Rarely-seen sketches by a County Durham miner-turned-painter are to go on show to mark the centenary of his birth.
Norman Cornish, from Spennymoor, began working as a miner at 14, before forging a career as an artist and retiring from the pits aged 47.
His acclaimed artworks documented life in County Durham's pit villages and have become hugely popular.
Now, extracts from some of his sketchbooks are to go on show at Durham University's Palace Green Library.
Cornish, who died in 2014, said he hoped his sketchbooks would "have a life of their own and be of interest to people".
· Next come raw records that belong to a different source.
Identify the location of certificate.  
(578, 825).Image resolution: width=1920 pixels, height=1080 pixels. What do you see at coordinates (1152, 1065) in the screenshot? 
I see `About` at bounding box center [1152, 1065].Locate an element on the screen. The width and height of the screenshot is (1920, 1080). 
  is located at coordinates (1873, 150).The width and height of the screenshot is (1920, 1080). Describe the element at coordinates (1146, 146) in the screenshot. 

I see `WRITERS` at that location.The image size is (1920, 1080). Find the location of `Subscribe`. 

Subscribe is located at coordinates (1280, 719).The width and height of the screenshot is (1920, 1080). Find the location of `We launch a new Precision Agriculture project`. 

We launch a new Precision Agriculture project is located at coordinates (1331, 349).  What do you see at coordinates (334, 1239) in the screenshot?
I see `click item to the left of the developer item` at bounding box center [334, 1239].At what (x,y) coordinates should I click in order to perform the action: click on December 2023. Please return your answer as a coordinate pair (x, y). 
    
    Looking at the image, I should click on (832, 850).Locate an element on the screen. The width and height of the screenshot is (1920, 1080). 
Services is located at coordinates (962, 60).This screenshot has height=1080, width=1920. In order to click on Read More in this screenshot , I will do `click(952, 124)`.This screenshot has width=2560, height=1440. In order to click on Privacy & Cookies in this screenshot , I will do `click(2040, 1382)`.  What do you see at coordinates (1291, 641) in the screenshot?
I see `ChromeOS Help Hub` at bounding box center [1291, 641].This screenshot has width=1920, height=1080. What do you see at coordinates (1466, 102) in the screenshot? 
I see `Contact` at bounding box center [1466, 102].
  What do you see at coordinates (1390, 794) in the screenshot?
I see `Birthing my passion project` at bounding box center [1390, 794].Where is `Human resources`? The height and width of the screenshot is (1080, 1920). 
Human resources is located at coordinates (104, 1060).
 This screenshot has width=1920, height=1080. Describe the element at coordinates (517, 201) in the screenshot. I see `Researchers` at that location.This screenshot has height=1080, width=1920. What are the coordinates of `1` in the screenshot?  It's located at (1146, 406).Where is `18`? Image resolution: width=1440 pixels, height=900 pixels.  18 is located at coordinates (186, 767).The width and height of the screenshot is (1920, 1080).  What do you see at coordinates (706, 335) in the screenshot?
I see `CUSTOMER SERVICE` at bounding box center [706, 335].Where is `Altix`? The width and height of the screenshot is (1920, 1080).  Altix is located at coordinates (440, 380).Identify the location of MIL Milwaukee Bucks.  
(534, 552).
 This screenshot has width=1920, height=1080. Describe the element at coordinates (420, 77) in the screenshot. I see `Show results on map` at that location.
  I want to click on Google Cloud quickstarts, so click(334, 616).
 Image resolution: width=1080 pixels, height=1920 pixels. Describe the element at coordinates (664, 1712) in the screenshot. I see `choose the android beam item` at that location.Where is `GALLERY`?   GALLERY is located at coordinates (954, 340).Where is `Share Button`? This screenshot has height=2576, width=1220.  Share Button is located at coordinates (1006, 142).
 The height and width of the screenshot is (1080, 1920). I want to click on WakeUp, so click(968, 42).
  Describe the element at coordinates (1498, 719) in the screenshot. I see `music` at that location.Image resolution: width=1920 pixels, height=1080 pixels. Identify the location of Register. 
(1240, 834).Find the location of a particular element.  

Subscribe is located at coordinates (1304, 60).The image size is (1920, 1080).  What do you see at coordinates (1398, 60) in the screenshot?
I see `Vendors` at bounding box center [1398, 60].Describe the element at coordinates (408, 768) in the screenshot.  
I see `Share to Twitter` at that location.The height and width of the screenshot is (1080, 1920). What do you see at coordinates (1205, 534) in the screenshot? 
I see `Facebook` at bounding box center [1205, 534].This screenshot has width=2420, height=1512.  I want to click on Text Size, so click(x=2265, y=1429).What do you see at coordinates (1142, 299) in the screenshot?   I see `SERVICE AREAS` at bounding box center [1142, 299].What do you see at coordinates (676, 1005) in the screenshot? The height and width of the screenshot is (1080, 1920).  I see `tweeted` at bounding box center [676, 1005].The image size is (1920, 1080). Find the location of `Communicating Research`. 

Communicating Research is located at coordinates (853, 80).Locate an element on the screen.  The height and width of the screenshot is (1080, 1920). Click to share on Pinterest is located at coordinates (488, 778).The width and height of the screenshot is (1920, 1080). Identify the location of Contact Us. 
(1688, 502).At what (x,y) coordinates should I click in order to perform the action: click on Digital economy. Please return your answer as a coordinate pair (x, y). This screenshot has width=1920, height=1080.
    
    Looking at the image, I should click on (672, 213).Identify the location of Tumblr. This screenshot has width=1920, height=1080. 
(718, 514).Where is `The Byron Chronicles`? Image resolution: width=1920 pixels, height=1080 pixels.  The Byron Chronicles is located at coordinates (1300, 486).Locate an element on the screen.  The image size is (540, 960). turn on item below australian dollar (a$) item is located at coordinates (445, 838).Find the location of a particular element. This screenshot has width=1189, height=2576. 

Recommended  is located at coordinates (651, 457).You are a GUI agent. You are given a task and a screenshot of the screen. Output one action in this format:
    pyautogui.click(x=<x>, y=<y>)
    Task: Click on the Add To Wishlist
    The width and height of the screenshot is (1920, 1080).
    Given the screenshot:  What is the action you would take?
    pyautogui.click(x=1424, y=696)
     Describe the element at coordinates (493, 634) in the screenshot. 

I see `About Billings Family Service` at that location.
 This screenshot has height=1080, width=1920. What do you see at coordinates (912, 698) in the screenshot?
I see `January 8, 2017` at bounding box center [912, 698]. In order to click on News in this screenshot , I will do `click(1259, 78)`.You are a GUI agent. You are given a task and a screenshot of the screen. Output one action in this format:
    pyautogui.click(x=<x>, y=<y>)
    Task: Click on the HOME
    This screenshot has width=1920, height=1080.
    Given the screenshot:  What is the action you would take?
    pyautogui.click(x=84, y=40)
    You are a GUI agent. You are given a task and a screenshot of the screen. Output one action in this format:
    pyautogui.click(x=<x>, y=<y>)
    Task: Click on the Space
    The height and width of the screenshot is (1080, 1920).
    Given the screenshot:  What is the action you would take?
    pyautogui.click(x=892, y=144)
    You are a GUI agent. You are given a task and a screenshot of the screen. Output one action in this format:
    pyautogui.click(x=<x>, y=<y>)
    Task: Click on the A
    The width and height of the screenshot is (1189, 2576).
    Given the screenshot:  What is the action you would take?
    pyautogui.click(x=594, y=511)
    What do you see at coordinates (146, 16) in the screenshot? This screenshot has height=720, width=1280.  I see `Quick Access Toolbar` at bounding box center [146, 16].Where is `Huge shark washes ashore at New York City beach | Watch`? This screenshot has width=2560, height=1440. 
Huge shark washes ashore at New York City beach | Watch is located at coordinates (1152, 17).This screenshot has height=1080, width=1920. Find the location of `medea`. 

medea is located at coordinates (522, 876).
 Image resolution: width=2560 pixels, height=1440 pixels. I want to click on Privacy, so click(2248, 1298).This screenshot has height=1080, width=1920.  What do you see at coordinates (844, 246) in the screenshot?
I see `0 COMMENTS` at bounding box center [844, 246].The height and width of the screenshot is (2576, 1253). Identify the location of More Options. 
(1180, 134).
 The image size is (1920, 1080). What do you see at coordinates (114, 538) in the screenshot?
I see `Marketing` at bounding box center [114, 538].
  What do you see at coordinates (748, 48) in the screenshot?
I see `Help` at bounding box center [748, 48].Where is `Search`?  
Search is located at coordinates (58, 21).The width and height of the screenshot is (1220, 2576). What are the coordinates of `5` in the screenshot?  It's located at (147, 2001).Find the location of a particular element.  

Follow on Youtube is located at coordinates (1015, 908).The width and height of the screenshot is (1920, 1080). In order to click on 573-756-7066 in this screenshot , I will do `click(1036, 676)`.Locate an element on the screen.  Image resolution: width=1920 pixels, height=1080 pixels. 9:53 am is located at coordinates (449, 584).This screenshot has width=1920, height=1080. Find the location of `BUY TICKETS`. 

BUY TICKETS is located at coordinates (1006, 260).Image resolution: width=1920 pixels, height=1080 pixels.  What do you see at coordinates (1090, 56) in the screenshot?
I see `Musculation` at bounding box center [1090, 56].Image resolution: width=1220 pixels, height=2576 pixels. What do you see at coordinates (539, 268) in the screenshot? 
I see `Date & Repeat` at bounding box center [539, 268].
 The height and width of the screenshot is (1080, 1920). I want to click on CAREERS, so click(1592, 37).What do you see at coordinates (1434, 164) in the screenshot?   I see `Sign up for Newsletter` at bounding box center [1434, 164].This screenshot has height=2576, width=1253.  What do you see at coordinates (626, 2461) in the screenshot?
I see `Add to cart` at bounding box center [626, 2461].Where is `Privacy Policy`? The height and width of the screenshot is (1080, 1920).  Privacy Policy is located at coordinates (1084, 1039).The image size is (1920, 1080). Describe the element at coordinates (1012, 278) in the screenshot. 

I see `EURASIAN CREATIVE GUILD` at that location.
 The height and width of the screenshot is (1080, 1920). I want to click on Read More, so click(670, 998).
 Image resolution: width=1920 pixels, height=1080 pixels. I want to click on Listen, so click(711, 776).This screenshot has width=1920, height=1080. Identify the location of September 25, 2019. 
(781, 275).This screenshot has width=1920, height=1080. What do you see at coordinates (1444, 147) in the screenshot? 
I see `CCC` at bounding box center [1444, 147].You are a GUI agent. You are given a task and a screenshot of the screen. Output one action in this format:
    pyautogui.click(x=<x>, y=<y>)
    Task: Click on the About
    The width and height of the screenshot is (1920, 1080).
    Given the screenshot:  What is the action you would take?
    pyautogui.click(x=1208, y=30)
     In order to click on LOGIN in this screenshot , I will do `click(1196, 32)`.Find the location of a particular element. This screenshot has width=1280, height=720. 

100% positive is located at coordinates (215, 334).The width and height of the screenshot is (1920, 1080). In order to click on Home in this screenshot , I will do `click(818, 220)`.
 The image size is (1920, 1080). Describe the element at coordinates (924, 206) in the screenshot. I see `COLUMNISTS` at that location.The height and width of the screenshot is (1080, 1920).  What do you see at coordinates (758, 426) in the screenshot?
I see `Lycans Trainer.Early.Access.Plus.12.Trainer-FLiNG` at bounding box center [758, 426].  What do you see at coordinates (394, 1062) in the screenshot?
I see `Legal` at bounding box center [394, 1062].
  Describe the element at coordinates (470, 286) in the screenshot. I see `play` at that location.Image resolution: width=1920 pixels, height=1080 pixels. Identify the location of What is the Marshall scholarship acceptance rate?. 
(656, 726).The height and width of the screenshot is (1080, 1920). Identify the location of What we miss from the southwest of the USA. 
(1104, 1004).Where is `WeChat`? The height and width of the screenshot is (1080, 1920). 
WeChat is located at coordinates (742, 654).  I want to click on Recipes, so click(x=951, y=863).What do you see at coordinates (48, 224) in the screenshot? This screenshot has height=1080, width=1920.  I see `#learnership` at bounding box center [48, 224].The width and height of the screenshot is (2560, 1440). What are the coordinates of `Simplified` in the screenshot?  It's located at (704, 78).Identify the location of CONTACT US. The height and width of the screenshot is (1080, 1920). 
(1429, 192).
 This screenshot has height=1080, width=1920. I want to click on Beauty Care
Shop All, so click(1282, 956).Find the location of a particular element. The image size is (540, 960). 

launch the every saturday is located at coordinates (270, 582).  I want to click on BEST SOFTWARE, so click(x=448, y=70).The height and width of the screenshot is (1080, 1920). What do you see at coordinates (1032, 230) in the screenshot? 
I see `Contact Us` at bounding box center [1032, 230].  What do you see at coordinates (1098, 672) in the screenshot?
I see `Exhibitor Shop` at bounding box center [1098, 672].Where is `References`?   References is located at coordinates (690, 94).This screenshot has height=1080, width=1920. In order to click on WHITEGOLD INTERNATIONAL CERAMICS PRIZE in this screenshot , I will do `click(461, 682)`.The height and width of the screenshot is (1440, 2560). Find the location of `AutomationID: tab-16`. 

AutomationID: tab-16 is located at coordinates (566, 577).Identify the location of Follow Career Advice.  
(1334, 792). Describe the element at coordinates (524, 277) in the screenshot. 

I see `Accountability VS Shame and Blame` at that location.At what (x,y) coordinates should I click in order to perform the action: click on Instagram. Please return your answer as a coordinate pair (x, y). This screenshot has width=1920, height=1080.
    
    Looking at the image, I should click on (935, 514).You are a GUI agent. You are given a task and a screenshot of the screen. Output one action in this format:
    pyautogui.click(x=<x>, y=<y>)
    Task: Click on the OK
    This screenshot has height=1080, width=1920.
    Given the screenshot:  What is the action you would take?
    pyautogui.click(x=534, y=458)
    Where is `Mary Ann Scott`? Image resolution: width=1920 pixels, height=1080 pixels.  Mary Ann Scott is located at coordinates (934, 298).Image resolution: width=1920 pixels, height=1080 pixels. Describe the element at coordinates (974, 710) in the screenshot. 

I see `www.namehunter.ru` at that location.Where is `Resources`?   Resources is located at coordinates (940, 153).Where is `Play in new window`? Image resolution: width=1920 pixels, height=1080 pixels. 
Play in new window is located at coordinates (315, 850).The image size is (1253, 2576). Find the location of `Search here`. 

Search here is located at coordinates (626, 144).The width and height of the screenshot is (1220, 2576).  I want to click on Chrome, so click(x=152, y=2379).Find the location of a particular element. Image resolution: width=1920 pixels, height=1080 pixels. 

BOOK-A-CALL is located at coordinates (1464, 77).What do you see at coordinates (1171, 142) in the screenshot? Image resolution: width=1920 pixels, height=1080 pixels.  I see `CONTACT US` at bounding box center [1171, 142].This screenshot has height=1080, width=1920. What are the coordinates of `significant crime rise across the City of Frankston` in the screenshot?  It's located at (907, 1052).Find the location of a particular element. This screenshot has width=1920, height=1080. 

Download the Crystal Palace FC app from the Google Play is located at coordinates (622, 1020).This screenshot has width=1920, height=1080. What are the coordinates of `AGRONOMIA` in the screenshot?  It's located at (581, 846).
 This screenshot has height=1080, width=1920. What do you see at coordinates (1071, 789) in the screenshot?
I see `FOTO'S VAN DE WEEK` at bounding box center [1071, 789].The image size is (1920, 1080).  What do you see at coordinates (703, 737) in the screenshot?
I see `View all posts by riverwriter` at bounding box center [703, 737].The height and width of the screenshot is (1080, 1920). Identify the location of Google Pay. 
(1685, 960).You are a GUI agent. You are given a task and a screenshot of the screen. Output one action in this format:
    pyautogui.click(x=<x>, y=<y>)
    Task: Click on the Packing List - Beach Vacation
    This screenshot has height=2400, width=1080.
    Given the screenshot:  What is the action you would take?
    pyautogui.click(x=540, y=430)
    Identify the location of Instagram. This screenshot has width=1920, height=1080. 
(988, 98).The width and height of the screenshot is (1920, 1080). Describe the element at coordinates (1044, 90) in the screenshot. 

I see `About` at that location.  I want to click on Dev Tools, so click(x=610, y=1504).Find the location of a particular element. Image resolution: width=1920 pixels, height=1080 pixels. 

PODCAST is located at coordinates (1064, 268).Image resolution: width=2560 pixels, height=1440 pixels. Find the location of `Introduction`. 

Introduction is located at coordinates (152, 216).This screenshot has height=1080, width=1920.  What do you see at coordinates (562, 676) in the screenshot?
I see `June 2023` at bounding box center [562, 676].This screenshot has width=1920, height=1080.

The studio at his home in Spennymoor contained 269 sketchbooks featuring a range of images from quick sketches to finished drawings.
Liz Waller, director of library and collections at Durham University, said: "These treasures, focusing on his observations of life, landscapes and family, offer an intimate insight into his personal thoughts and reflections.
"Some of the sketchbooks and loose drawings also link directly to paintings featured in the exhibition, showing the progression from an initial observation through a series of steps to a finished work.
"Norman is an icon of North East life and art. We feel honoured to be part of celebrating the centenary of his birth and privileged to be hosting this very special exhibition."
Cornish's son, John, said: "My father's sketchbooks offer an extraordinary insight into his world. For him, drawing was a compulsion; in his words sketching was 'an itch that he had to scratch'.
"His sketchbooks contain a wealth of interesting images, including spontaneous character studies, bar scenes and so much more."
Norman Cornish: The Sketchbooks will run from 16 November until 23 February.